President Bola Tinubu yesterday signed into law four tax reform bills aimed at transforming Nigeria’s fiscal and revenue framework.
The four bills include: the Nigeria Tax Bill, the Nigeria Tax Administration Bill, the Nigeria Revenue Service (Establishment) Bill, and the Joint Revenue Board (Establishment) Bill.
They were passed by the National Assembly after months of consultations with various interest groups and stakeholders.
The ceremony took place at the Presidential Villa, yesterday.
The ceremony was witnessed by the leadership of the National Assembly and some legislators, governors, ministers, and aides of the President.
The presidency had earlier stated that the laws would transform tax administration in the country, increase revenue generation, improve the business environment, and give a boost to domestic and foreign investments.
“When the new tax laws become operational, they are expected to significantly transform tax administration in the country, leading to increased revenue generation, improved business environment, and a boost in domestic and foreign investments,” Special Adviser to the President on Media, Bayo Onanuga said on Wednesday.
Before the signing of the four bills, President Tinubu had earlier yesterday, said the tax reform bills will reset Nigeria’s economic trajectory and simplify its complex fiscal landscape.
Announcing the development via his official X handle, yesterday, the President declared, “In a few hours, I will sign four landmark tax reform bills into law, ushering in a bold new era of economic governance in our country.”
Tinubu made a call to investors and citizens alike, saying, “Let the world know that Nigeria is open for business, and this time, everyone has a fair shot.”

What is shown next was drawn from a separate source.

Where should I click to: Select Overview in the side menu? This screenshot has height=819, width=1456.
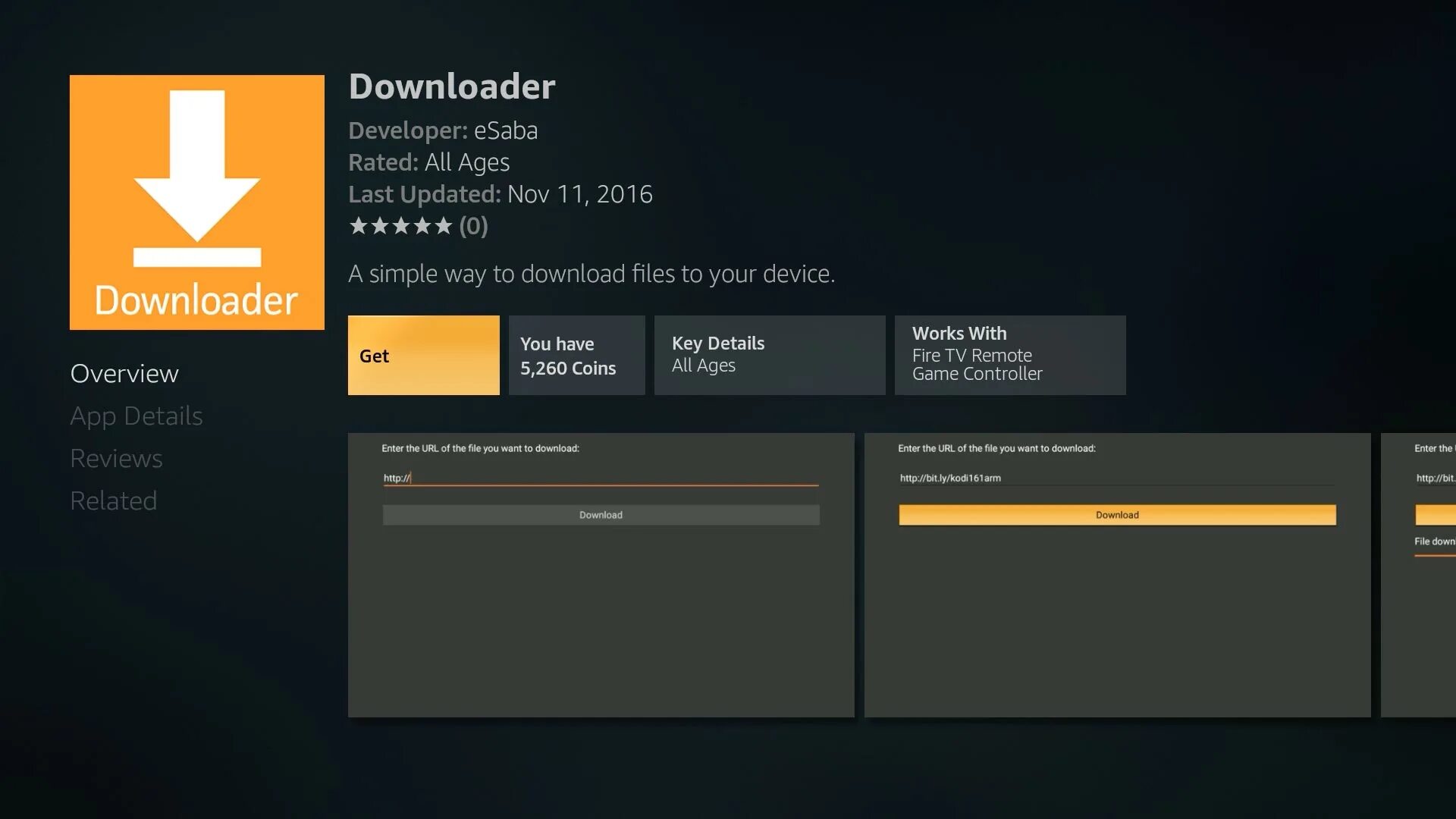pos(124,374)
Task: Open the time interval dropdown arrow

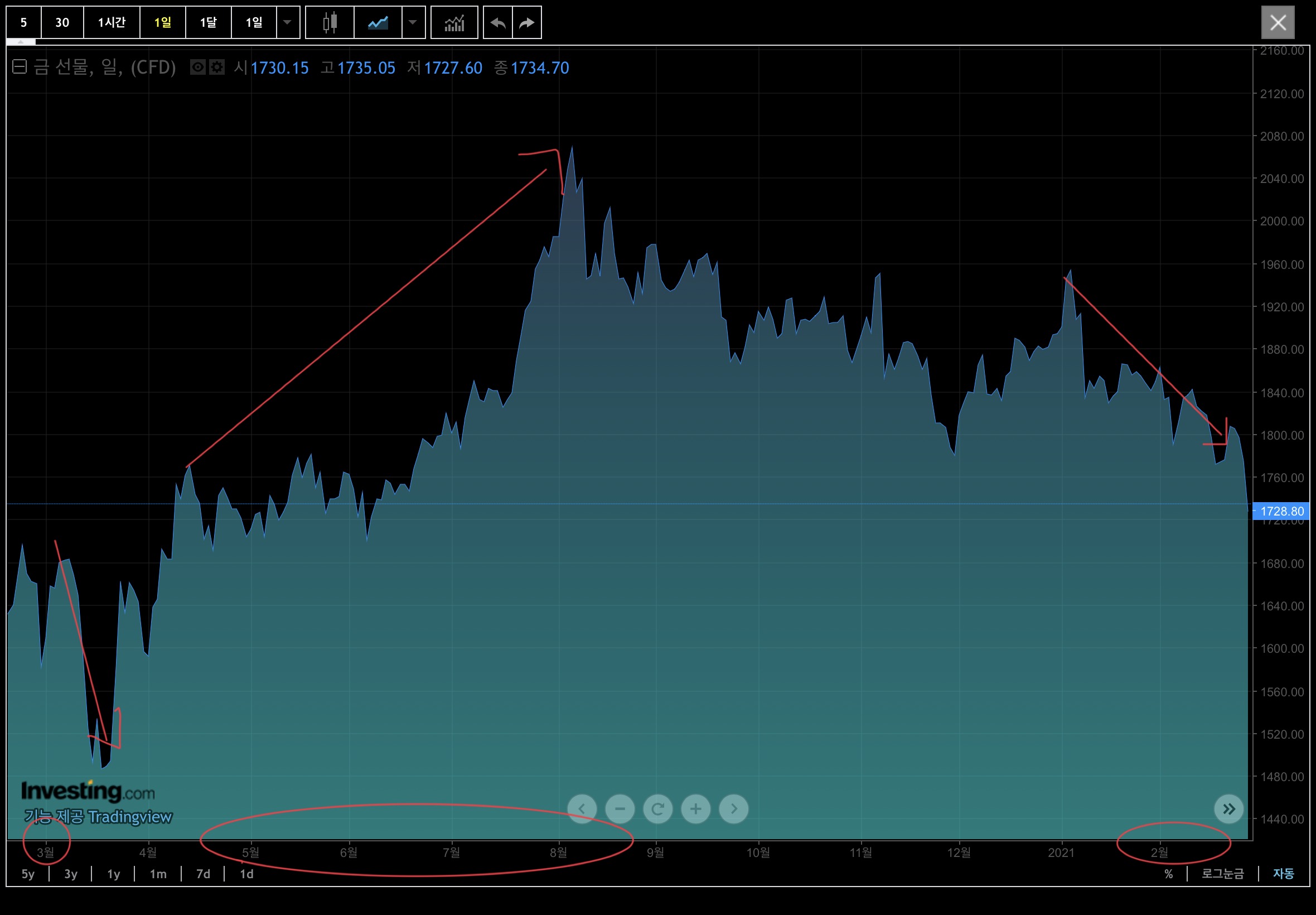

He described the bills as not just technical adjustments but a direct intervention to ease burdens on struggling Nigerians.
“These reforms go beyond streamlining tax codes. They deliver the first major, pro-people tax cuts in a generation, targeted relief for low-income earners, small businesses, and families working hard to make ends meet,” Tinubu wrote.
According to the President, “They will unify our fragmented tax system, eliminate wasteful duplications, cut red tape, restore investor confidence, and entrench transparency and coordination at every level.”
He added that the long-standing burden of Nigeria’s tax structure had unfairly weighed down the vulnerable while enabling inefficiency.
The tax reforms, first introduced in October 2024, were part of Tinubu’s post-subsidy-removal recovery plan, aimed at expanding revenue without stifling productivity.
However, the bills faced turbulence at the National Assembly and amongst some state governors who rejected its passing in 2024.
At the NASS, the bills sparked heated debate, particularly around the revenue-sharing structure, which governors from the North opposed.
They warned that a shift toward derivation-based allocations, especially with VAT, could tilt fiscal balance in favour of southern states with stronger consumption bases.
After prolonged dialogue, the VAT rate remained at 7.5 per cent, and a new exemption was introduced to shield minimum wage earners from personal income tax.
By May 2025, the National Assembly passed the harmonised versions with broad support, driven in part by pressure from economic stakeholders and international observers who welcomed the clarity and efficiency the reforms promised.
In his tweet, Tinubu stressed that this is just the beginning of Nigeria’s tax evolution.
“We are laying the foundation for a tax regime that is fair, transparent, and fit for a modern, ambitious Nigeria.
“A tax regime that rewards enterprise, protects the vulnerable, and mobilises revenue without punishing productivity,” he stated.
He further acknowledged the contributions of the Presidential Fiscal Policy and Tax Reform Committee, the National Assembly, and Nigeria’s subnational governments.
The President added, “We are not just signing tax bills but rewriting the social contract.
“We are not there yet, but we are firmly on the road.”